DATASET RECORDS ->
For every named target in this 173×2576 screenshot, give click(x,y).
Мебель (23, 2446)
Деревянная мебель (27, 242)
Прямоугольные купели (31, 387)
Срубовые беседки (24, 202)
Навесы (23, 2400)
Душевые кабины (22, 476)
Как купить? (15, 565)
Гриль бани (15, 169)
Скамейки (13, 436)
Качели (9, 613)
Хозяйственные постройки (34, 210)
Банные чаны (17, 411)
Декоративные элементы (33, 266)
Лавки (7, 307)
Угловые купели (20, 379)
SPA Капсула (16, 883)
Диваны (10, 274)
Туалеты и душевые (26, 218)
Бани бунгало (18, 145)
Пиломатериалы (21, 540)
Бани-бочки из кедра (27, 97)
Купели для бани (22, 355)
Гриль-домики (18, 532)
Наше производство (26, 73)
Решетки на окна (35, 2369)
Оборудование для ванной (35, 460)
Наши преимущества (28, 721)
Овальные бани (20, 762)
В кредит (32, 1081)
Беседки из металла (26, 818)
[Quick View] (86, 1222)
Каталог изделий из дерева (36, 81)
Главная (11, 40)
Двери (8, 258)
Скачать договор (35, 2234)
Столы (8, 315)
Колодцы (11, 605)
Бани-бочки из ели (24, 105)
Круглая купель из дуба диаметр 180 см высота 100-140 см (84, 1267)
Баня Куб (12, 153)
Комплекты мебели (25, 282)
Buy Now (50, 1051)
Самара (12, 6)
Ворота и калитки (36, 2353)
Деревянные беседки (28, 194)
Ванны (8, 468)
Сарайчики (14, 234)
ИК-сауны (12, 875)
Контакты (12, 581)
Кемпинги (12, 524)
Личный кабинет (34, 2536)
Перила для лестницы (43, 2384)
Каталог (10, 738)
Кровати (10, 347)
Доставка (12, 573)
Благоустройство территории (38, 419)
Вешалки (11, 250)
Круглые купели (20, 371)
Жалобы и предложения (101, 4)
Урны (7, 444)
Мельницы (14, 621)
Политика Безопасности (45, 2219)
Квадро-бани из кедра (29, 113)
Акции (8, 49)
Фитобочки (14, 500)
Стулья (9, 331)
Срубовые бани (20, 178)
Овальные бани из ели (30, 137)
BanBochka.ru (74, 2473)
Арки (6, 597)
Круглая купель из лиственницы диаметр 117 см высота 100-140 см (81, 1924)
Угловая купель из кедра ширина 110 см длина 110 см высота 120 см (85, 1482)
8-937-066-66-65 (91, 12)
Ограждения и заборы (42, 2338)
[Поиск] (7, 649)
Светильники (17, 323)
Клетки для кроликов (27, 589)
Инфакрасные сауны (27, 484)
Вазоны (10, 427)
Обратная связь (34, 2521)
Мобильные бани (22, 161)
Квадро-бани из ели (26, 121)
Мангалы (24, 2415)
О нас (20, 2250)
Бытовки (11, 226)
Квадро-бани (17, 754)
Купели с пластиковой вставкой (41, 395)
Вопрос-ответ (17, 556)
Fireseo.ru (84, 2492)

TASK PROMPT -> Would you please show every line of the material above that includes the string "Квадро"?

RESPONSE BOX ->
Квадро-бани из кедра (29, 113)
Квадро-бани из ели (26, 121)
Квадро-бани (17, 754)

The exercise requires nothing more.